**Informazioni estratte**
>>>>>
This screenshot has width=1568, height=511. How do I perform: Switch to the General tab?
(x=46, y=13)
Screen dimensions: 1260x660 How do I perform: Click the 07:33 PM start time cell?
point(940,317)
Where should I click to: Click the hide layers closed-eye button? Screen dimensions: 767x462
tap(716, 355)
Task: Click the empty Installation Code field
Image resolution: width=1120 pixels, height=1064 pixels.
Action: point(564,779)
<<<<<
>>>>>
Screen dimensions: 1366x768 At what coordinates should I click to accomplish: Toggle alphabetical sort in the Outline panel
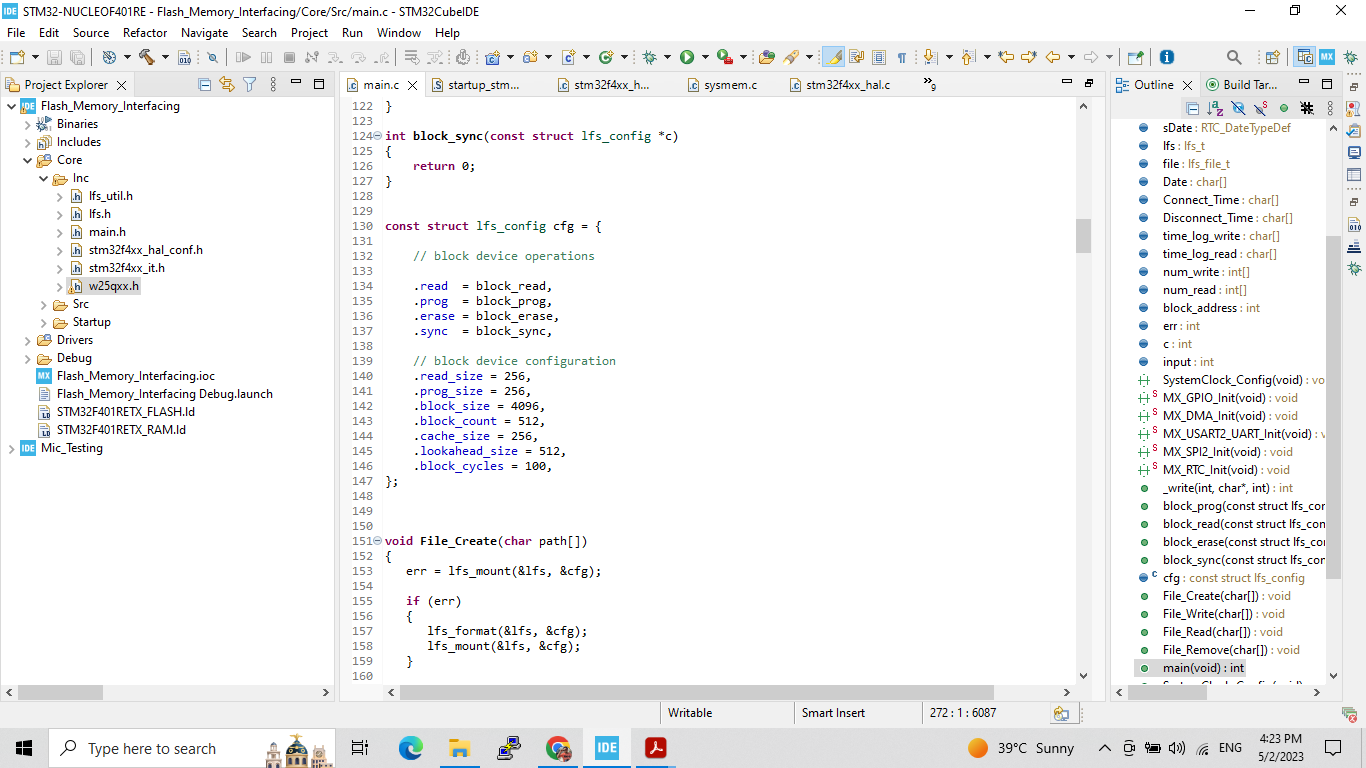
<<<<<
>>>>>
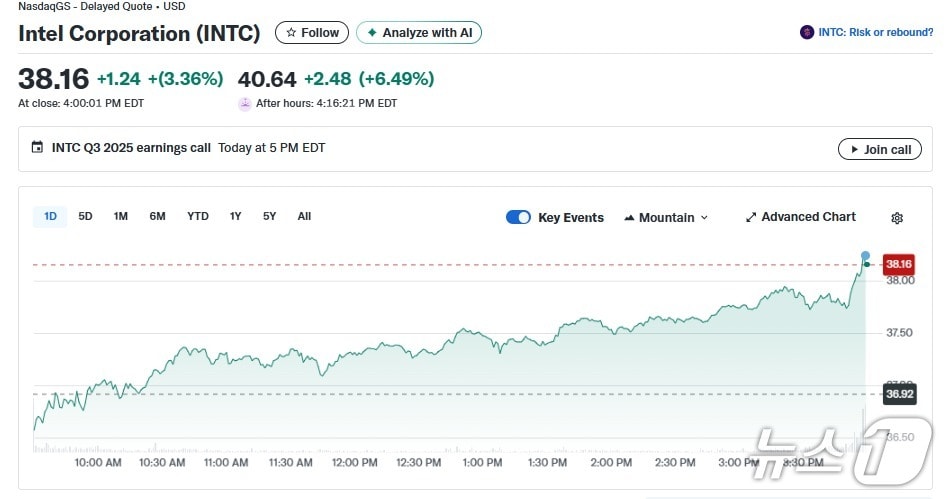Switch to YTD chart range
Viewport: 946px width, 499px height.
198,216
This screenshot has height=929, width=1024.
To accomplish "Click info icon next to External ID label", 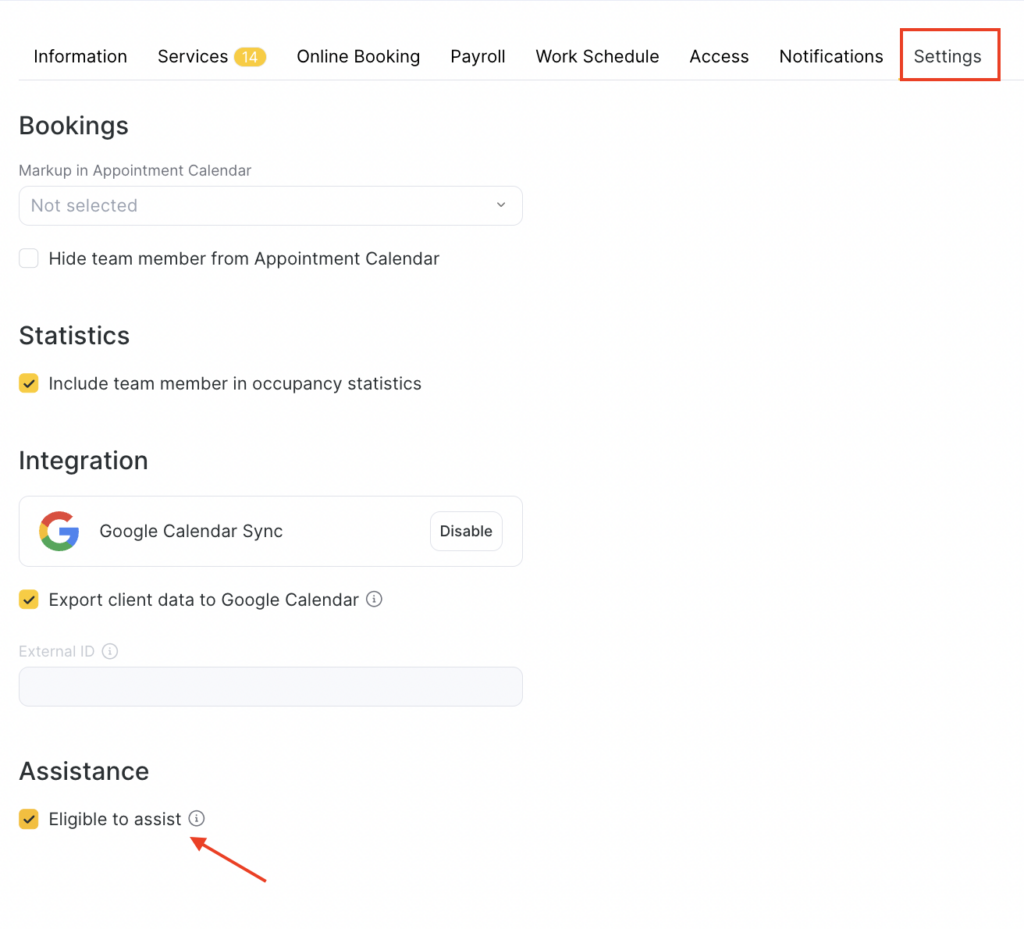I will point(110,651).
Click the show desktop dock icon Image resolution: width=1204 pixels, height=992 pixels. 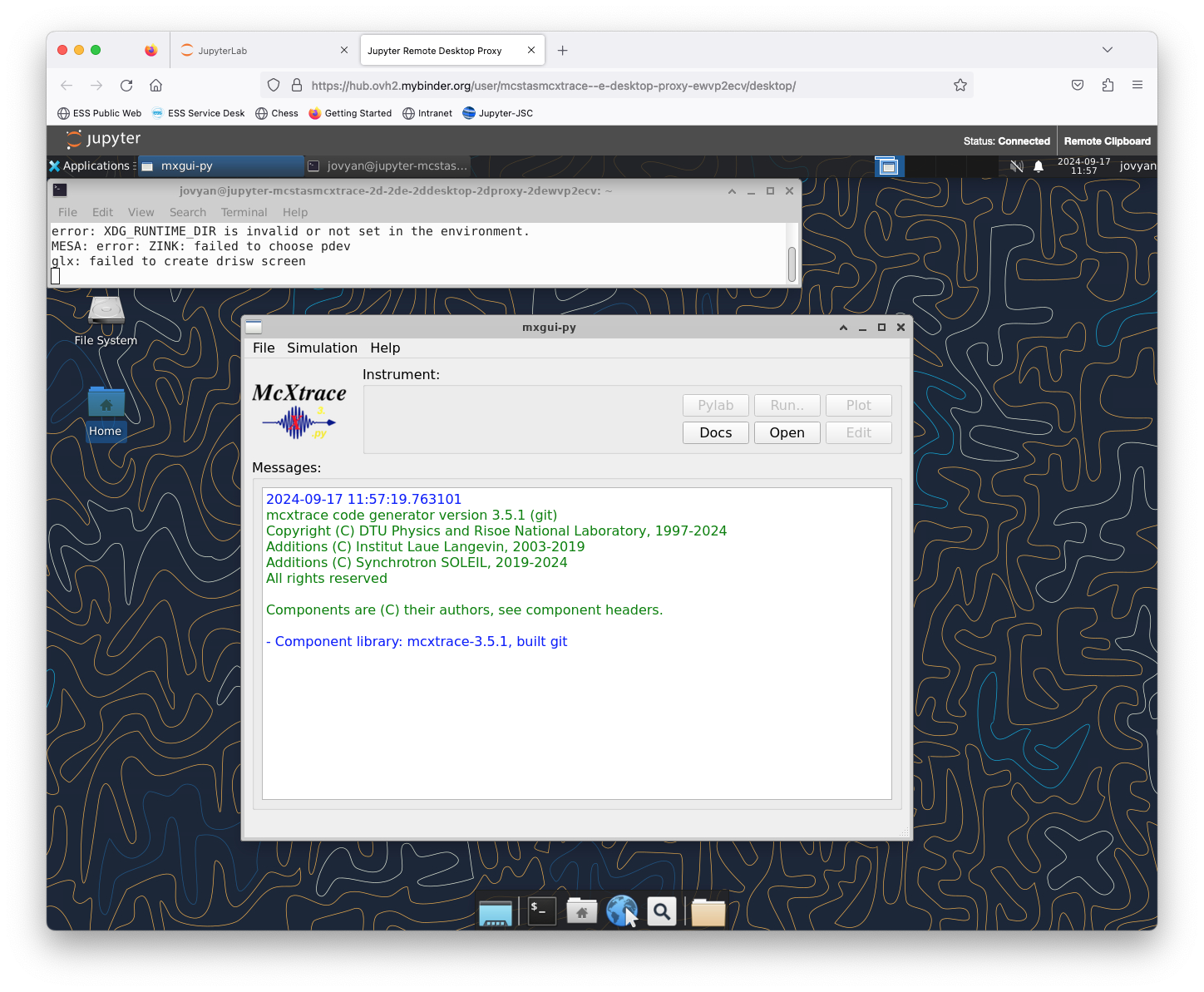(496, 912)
<<<<<
Riporta le righe a partire da quella che contiene "Task: Click the empty Installation Code field" fino a quella che contiene "Action: point(564,779)", estremi inclusi, sostituendo "Installation" con "Activation" e senza altre modifiche.

**Output corretto**
Task: Click the empty Activation Code field
Image resolution: width=1120 pixels, height=1064 pixels.
Action: point(564,779)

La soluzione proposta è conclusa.